I like to use the thin rice vermicelli (Bánh hỏi). They are easier to chew in a summer roll than the thicker and straighter rice sticks that some recipes recommend. A package usually contains 7 pads (portions) of dried noodles, each of which are slightly less than 2 ounces.
Karl’s Vietnamese Summer Rolls (Gỏi cuốn)
Ingredients
8 oz. lamb shoulder chop
1 Tbs. oil
Salt and pepper to taste
4 ounces rice vermicelli (2 portions)
8 (12 inch) round rice paper wrappers
3 large green onions, separate uses
1 Persian cucumber
½+ cup mung bean sprouts
½+ cup mint leaves
½+ cup Thai basil leaves
½+ cup cilantro
Directions
1 Season the lamb and fry it in a hot skillet for 3 minutes on each sides. Wrap in foil and let rest until cool.
2. Soften the rice vermicelli in warm water or in Karl’s Lemongrass Clear Soup. Drain and set aside.
3. Cut the green tops off of the spring onions. Leave these whole, do not cut them up any further. When you are assembling the salad rolls you will take one or two leaves of onion and lay them flat across the direction you will be rolling. Reserve the white parts for the soup or slice them on a steep diagonal and use them like the green parts.
4. Wash the cucumber, trim the ends and cut it on the bias into long ovals. Set aside.
5. Rinse the bean sprouts, mint leaves, Thai basil leaves, and cilantro and separate them into individual leaves or small sprigs. Arrange each ingredient in a separate pile on a large plate and set aside.
6. Slice the meat into thin strips across the grain.
7. Prepare a wide shallow bowl or pan that is roomy enough dip most of the rice paper wrapper into without breaking. Partially fill it with warm, not hot, water.
8. Use a large dinner plate as a surface for rolling the summer rolls, and have a plate or tray handy to receive the finished rolls in a single layer.
Note: You do not want to stack the finished rolls or have them touching, because they will stick to each other.
9. Arrange the ingredients, plates and bowl around your work surface so that everything is within easy reach. A wide counter or table will do.
Note: This is the time to call any younger kids to assist.
10. Take one rice paper wrapper and dip the edge into the bowl of warm water. Start to rotate it as it softens until it is completely soft (10 to 15 seconds).
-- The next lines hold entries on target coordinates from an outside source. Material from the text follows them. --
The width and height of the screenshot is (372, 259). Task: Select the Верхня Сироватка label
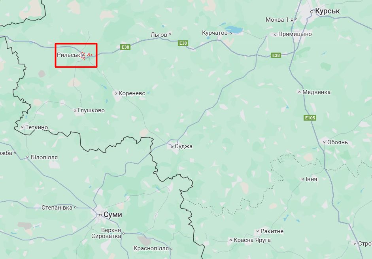point(106,233)
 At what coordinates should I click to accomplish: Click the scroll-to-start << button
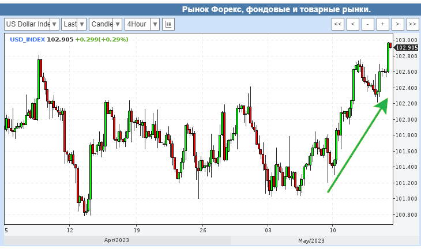338,24
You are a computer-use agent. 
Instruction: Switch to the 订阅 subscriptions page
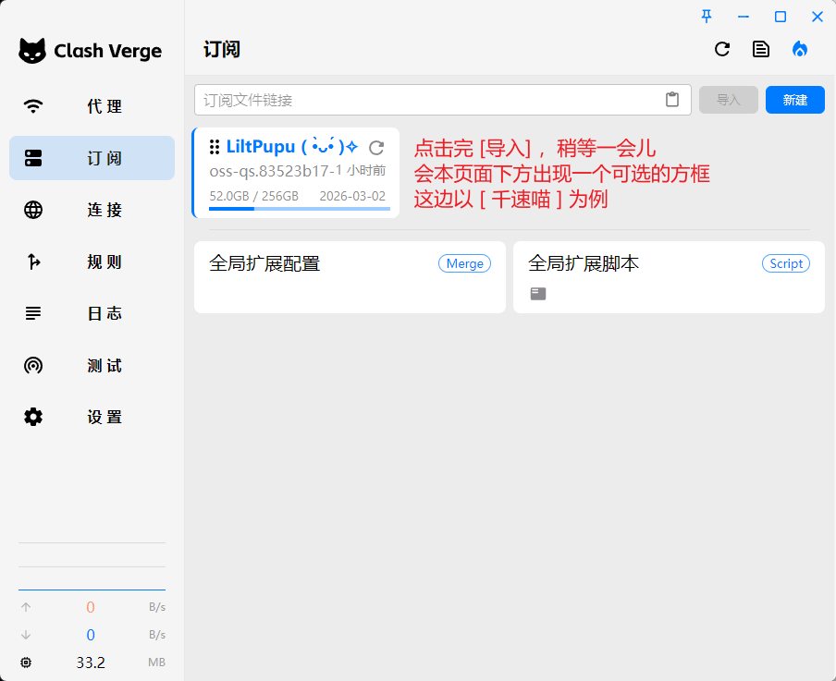92,158
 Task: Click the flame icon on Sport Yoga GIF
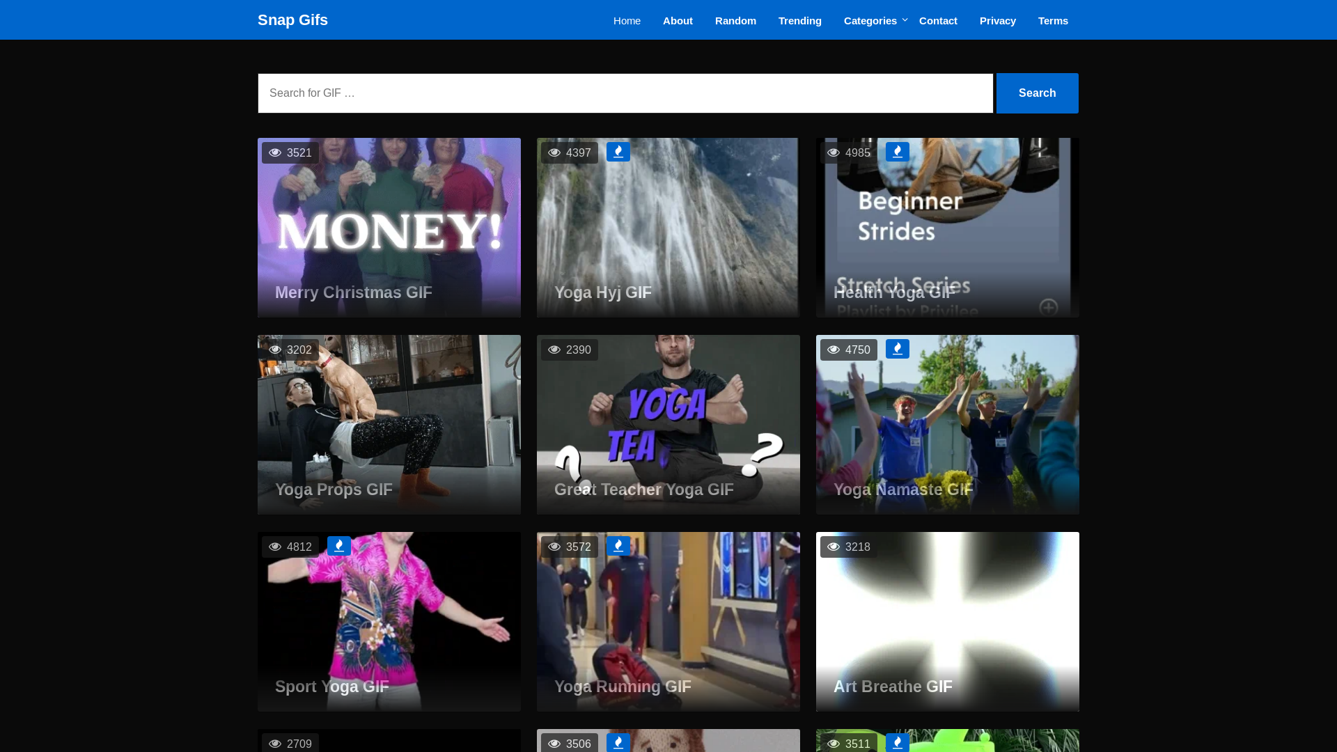339,546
11. Lay the rice sheet on the rolling plate, so that the edge nearest you is just over the lip of the plate.
Tip: You do not want it too far over the lip or it will curl under and stick to the bottom of the plate. That would be bad, because it makes it harder to start to roll if it is stuck.
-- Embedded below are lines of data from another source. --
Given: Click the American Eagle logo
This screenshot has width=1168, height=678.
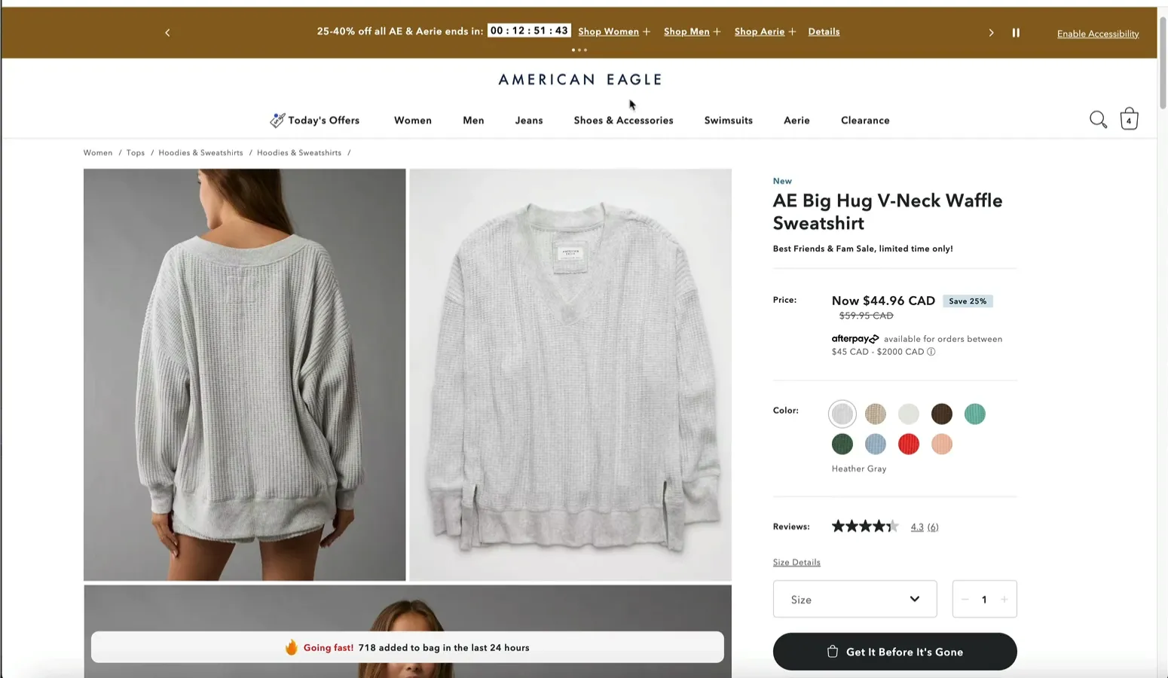Looking at the screenshot, I should pyautogui.click(x=580, y=79).
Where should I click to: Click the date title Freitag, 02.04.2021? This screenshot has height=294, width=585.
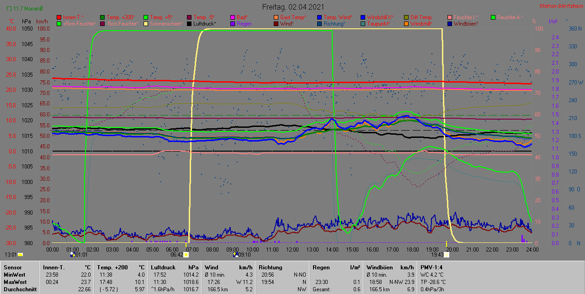[293, 7]
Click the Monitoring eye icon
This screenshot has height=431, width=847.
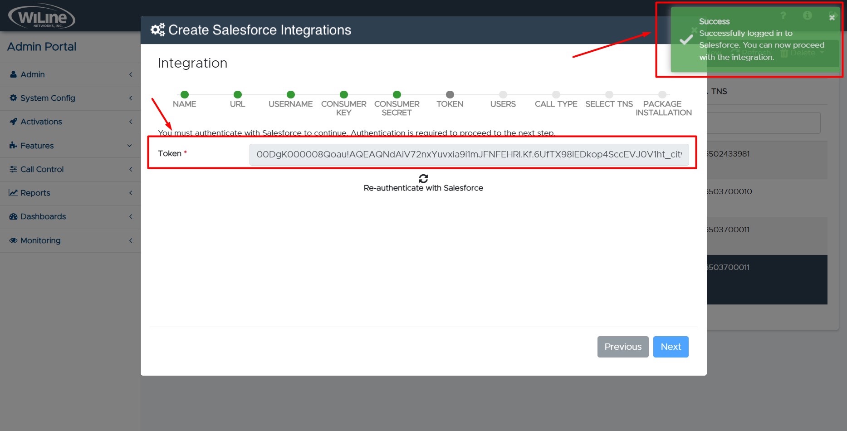click(x=14, y=240)
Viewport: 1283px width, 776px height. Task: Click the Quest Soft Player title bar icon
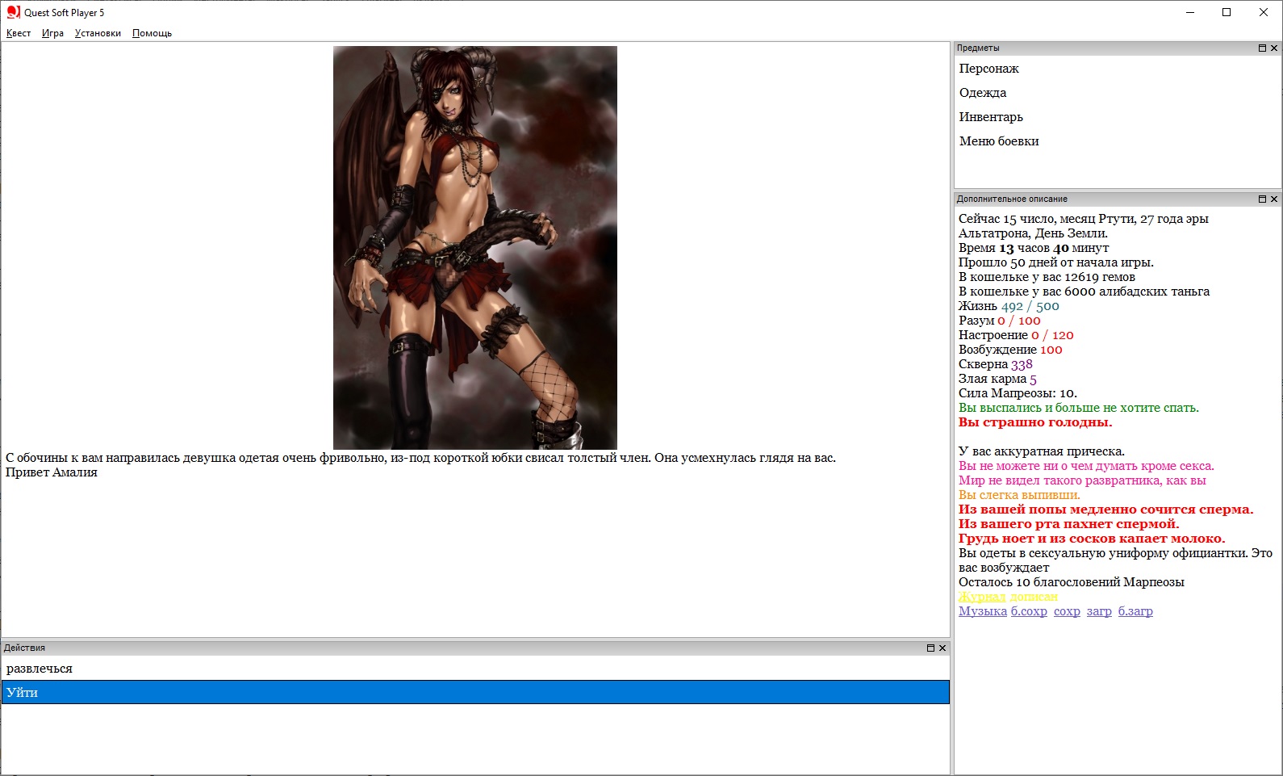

12. Lay 1/8 of the vermicelli in a loose sausage about a third of the way across the plate.
13. Lay 1-2 slices of cucumber on the noodles.
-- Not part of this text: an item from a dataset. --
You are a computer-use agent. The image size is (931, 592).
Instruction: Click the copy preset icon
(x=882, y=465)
14. Take a bit of each of the vegetables and add them to the low long stack.
15. Take the wrapper edge closest to you and fold it over the stack to start the roll. Try to squeeze the rolls as tight as possible without ripping the rice paper.
16. Lay 1-2 onion leaves and some of the lamb along the leading edge of the roll.
17. Fold the outer edges of the rice paper in toward the center and role the vegetable sausage over the lamb and onion.
18. Continue rolling until you have a tight cylinder about 8 inches long and 1½ inches thick.
19. Lay this roll on a clean plate and repeat from step 10 until you have used up your ingredients. This should make seven or eight rolls, depending on how generous you are with each ingredient.
20. Serve with Karl’s Peanut Sauce on the side.
21. Any remaining rolls may be individually wrapped in wax paper to be eaten the next day.